转移性黑色素瘤患者早期死亡风险的预测模型构建及验证

Construction and Validation of Prediction Models of Risk Factors for Early Death in Patients With Metastatic Melanoma

  • 摘要:
    目的 构建预测转移性黑色素瘤(metastatic melanoma, MM)患者早期死亡风险的列线图模型。
    方法 本研究纳入监测、流行病学和最终结果(Surveillance, Epidemiology, and End Results Program, SEER)数据库中(2010–2015年)2138例被诊断为MM的患者。使用logistic回归分析确定影响MM患者早期死亡的独立风险因素。并利用这些因素构建全因早死和癌症特异性早期死亡的列线图。通过受试者操作特征(receiver operating characteristic, ROC)曲线、校准曲线和决策曲线分析(decision curve analysis, DCA)评估该模型的效能,并使用四川省肿瘤医院2015年1月–2020年1月被诊断为MM的105例患者的临床病理资料进行外部验证。
    结果 logistic回归分析显示,婚姻状况、原发部位、N分期、手术、化疗、骨转移、肝转移、肺转移和脑转移可以被确定为早期死亡的独立预测因素。基于这些因素开发了两个列线图分别预测全因早死和癌症特异性早死风险。
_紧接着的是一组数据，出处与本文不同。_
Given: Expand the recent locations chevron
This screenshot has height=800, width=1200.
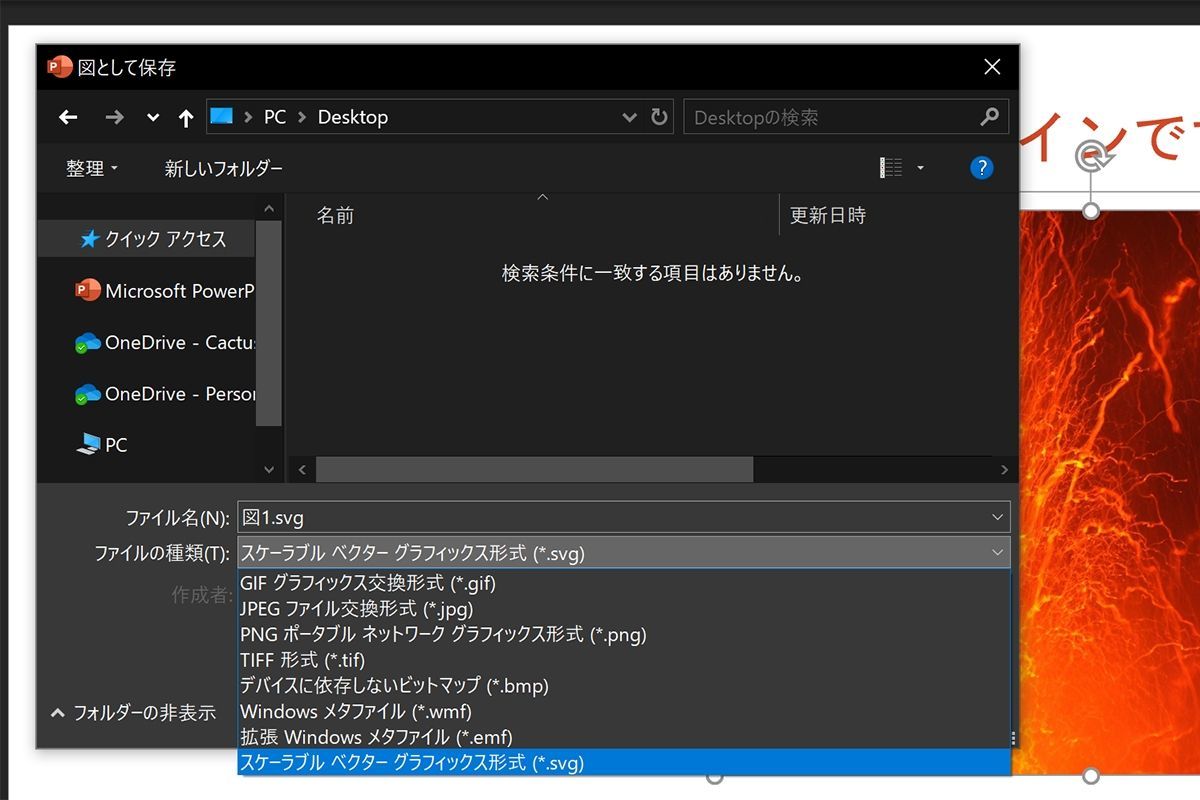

在全因和癌症特异性早期死亡模型中,训练组的曲线下面积(the area under the curve, AUC)分别为0.751〔95%置信区间(confidence interval, CI):0.726~0.776〕和0.740(95%CI:0.714~0.765))。内部验证组的AUC分别为0.759(95%CI:0.722~0.797)和0.757(95%CI:0.718~0.780),外部验证组的AUC分别为0.750(95%CI:0.649~0.850)和0.741(95%CI :0.644~0.838)。校准曲线表明预测概率与观察概率的一致性高,DCA分析表明该模型的临床应用价值较高。
    结论 列线图模型预测MM患者的早期死亡表现出良好的预测能力,能够帮助临床医师制定更个性化的治疗策略。

     

    Abstract:
    Objective To construct nomogram models to predict the risk factors for early death in patients with metastatic melanoma (MM).
    Methods The study covered 2138 cases from the Surveillance, Epidemiology, and End Results Program (SEER) database and all these patients were diagnosed with MM between 2010 and 2015. Logistic regression was performed to identify independent risk factors affecting early death in MM patients. These risk factors were then used to construct nomograms of all-cause early death and cancer-specific early death. The efficacy of the model was assessed with receiver operating characteristic (ROC) curves, calibration curves, and decision curve analysis (DCA). In addition, external validation of the model was performed with clinicopathologic data of 105 patients diagnosed with MM at Sichuan Cancer Hospital between January 2015 and January 2020.
    Results According to the results of logistic regression, marital status, the primary site, N staging, surgery, chemotherapy, bone metastases, liver metastases, lung metastases, and brain metastases could be defined as independent predictive factors for early death. Based on these factors, 2 nomograms were plotted to predict the risks of all-cause early death and cancer-specific early death, respectively. For the models for all-cause and cancer-specific early death, the areas under the curve (AUCs) for the training group were 0.751 (95% confidence interval CI: 0.726-0.776) and 0.740 (95% CI: 0.714-0.765), respectively. The AUCs for the internal validation group were 0.759 (95% CI: 0.722-0.797) and 0.757 (95% CI: 0.718-0.780), respectively, while the AUCs for the external validation group were 0.750 (95% CI: 0.649-0.850) and 0.741 (95% CI: 0.644-0.838), respectively. The calibration curves showed high agreement between the predicted and the observed probabilities. DCA analysis indicated high clinical application value of the models.
    Conclusion The nomogram models demonstrated good performance in predicting early death in MM patients and can be used to help clinical oncologists develop more individualized treatment strategies.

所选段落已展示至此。